Melihat gunung menjulang tinggi, deburan keras ombak bergulung menuju pantai, kepulan awan di udara, mekar indahnya bunga mawar, terbitnya fajar hingga senja menghilang, teduhnya sisiran angin pada bambu-bambu kecil di tepi hutan, kicauan burung saat embun tiba, hanya satu yang tampak, yakni Allah.
Dari penyelidikan akallah timbulnya ilmu pengetahuan dan ilmu pengetahuan yang membukakan kemungkinan-kemungkinan baru dan besar yang selama ini tidak dapat di kira-kira.

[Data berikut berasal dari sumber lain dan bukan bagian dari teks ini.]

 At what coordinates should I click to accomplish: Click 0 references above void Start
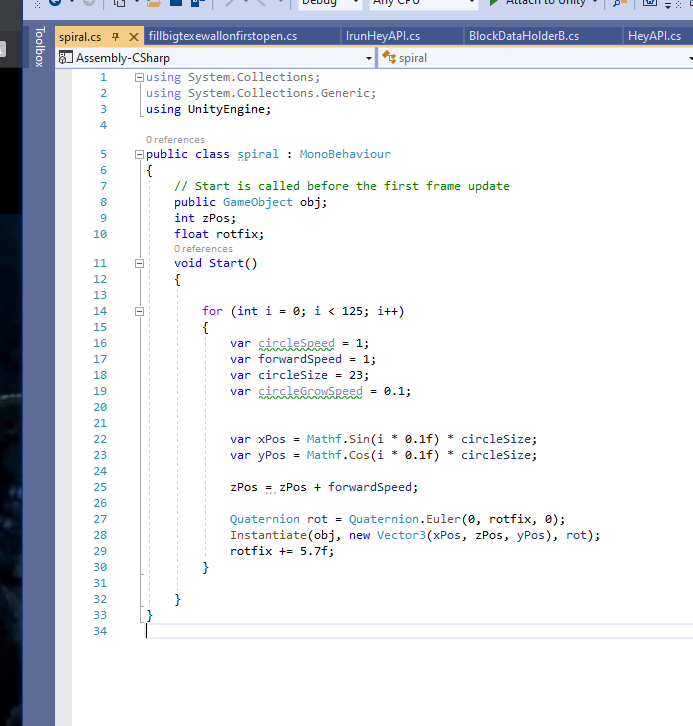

Bertambah luasnya ilmu pengetahuan dan hasil penyelidikan manusia, pada hakikatnya bukan menambah jauh dari Tuhan Allah, melainkan menambah terbukanya pintu gerbang iman. Sebagaimana yang dikatakan Al Farabi, “Perjalanan seluruh alam di atur oleh, dan dengan, al-aqlu awwal (akal pertama)”. Dan dengan akal itulah jalan menuju Allah.

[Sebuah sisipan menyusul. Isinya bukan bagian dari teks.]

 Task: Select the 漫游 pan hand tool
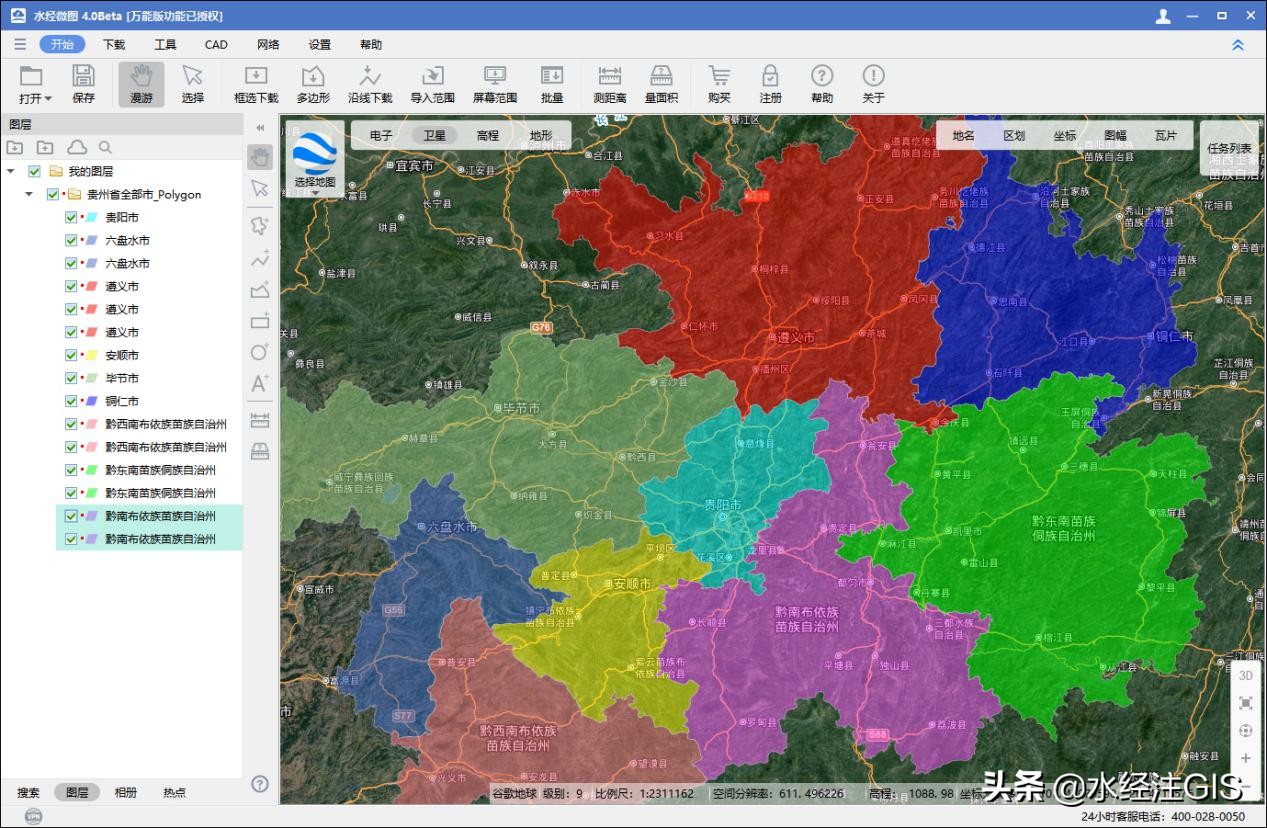[x=141, y=77]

Kata Buya Hamka dalam kitab Tafsir al-Azhar, “mata memandang alam, hati memandang Allah. Sehingga sejauh mana mata memandang, bukan lagi alam yang akan tampak, tetapi Allah.”
Jadi, berbaik sangkalah pada Allah, sejauh-jauhnya perjalanan akal manusia, dia akan mengalami suatu pemberhentian. Ia akan insaf atas kelemahan diri dan ketidaksanggupannya memikirkan ke-Maha-Besar-an Allah. Akal yang lemah ini akan tertunduk malu dan mengakui kelemahannya, sebaik- baiknya dan sehormat-hormatnya pada yang Maha kuasa.

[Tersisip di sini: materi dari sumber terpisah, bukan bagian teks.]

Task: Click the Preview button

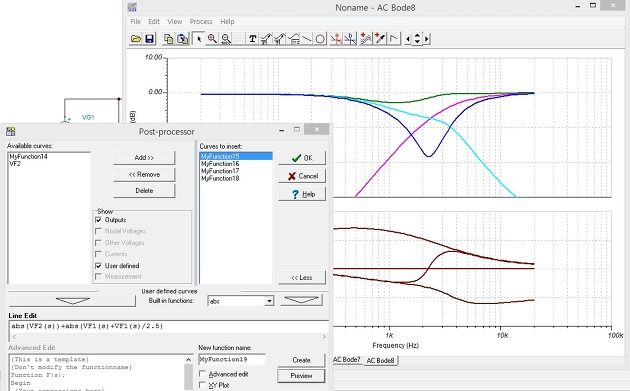Action: [301, 376]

Lebih lanjut Buya menjelaskan, “awalnya akal berpikir bebas, pada pertengahannya ia mulai ragu. Dan akhirnya ia mulai menyerah, lalu tunduk pada ketidakmampuannya memikirkan sesuatu yang absurd, yang terucap setelah itu adalah Laa ilaaha illallah (tiada tuhan selain allah). Tidak ada satupun makhluk dari yang terkecil hingga yang terbesar akan sanggup dikandidatkan sebagai Tuhan.”
Akhirnya, saya ucapkan terima kasih sudah mau membuang waktunya untuk mencicipi sepotong kue ini. Masih sangat banyak karya-karya Buya Hamka yang memerlukan usaha-usaha penyelidikan. Di situlah kita bisa menerawang serat-serat pikiran bermutu. Bibit bobot keilmuannya dapat dirasakan. Semoga beliau tersenyum di alam sana, segala amal yang ditinggalkannya menjadi sahabat terbaiknya. Lahu al-Fatihah.